I talked with some friends about it, the period (and the PMS symptoms) passed, and I was able to move on until the draft supreme court opinion dropped in May which brought an onslaught of discussions about pregnancy, abortion, and miscarriages to the national stage. The captured news cycle discussed almost nothing but pregnancy and it forced me to relive the emotional roller coaster of August and September 2021.
After the radiologist told me that the zygote was no longer viable, I had to be checked over by my doctor to see if the miscarriage had completed otherwise, I would need assistance. I remember sitting in the waiting room of my Ob/Gyn’s office, watching pregnant women come and go; trying not to turn into a wailing, rocking, shaking mess. It was insanely hard watching all these women walk past me and sit down next to me while they waited for their own appointment but in May 2022, I imagined what would have happened if I went into that doctor’s office and was treated like a suspect instead of the immeasurably sad and sometimes inconsolable woman that I was. What would have happened if the doctor started interrogating me about whether I may have done anything or somehow caused this miscarriage either by accident or on purpose? What would have happened if the doctor didn’t (or couldn’t) prescribe the medication I needed to make sure my uterus expelled all the dying tissue and my body went septic leading to hospitalization and potentially death? Where would my partner and daughter be then?

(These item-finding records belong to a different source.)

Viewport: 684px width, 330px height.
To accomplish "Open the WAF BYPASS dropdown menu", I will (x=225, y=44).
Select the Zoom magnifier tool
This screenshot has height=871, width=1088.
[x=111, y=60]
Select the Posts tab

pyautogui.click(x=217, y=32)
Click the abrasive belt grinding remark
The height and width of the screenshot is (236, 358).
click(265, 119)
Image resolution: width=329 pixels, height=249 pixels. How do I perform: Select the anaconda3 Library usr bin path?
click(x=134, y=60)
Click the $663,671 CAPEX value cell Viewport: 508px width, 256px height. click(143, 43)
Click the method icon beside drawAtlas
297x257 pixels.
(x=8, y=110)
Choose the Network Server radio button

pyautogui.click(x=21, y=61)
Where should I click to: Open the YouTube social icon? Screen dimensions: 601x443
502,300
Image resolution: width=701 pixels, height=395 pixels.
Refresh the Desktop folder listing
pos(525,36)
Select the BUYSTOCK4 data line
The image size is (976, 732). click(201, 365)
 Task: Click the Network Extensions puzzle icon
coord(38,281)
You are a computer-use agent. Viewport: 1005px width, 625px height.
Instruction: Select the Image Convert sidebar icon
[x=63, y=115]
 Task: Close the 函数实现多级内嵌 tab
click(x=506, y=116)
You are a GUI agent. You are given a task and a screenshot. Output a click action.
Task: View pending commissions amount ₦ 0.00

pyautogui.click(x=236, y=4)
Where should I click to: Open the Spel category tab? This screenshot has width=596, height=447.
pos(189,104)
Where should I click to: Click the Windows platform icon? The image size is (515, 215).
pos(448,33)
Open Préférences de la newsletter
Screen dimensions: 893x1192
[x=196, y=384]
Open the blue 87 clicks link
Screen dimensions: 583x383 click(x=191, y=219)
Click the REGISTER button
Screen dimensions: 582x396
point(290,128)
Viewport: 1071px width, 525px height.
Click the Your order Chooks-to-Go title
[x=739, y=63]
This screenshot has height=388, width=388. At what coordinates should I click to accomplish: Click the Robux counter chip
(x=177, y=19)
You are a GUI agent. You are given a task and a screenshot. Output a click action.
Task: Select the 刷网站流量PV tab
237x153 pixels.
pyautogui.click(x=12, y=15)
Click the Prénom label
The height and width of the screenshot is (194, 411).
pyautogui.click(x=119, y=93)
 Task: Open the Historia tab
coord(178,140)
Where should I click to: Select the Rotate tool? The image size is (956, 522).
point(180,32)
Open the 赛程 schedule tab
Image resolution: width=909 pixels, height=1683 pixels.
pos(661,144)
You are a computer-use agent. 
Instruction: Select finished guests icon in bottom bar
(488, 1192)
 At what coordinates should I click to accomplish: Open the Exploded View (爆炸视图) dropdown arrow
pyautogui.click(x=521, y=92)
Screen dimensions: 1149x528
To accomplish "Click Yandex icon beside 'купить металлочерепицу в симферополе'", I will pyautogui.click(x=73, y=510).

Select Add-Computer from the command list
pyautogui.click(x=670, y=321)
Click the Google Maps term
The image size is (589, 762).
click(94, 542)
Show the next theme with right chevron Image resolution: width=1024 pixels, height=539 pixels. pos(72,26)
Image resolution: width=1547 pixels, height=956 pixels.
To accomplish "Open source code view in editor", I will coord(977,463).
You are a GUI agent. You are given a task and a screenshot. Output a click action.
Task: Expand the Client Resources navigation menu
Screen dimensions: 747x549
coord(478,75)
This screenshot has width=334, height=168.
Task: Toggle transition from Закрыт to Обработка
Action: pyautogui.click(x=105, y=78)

I was over 8 weeks pregnant, in some states and at a different time the horror of being treated like a suspect and not a woman who needed medical (and emotional) care could have been a very real possibility. Of course, some of you will say, “you were clearly distraught” or “it was evidenced that you wanted your baby” but that’s not the point. With the rotation of medical care, the doctor I saw for my miscarriage had never treated me before and depending on what notes the midwife put in my file at my previous appointment, or if he even had time to read them, he may have his own opinion about the situation. He asked me if the pregnancy was planned and I answered honestly that it wasn’t — in a different state that could have led to a whole new line of questioning and/or treatment from the doctor or staff. And what would have happened to me while they were trying to decide if I did something wrong or not?
None of the medical staff questioned or tried to sway my husband from getting a vasectomy. No one has called out his choice for how he’s treated his body and prevented us from having more children (except when they didn’t realize I was in fact part of the decision-making process). They did not require me to attend the appointment to make sure it’s what I wanted as well. However, my situation could have led to me being treated like a potential criminal and scrutinized for everything I did leading up to the miscarriage to determine whether it was truly “natural” or if I somehow made it happen, because even unknowingly causing a miscarriage could be considered a crime in some parts of the United States.
It has been 10 months and I’m still not “over it”. There are still pangs of guilt and “what ifs”. There are still moments of sadness and regret, but I am lucky enough to be surrounded by family and friends who support me, and not experiencing these emotions while at the mercy of the legal system. We all have our burdens to carry but when we get to share them with others it lightens the load.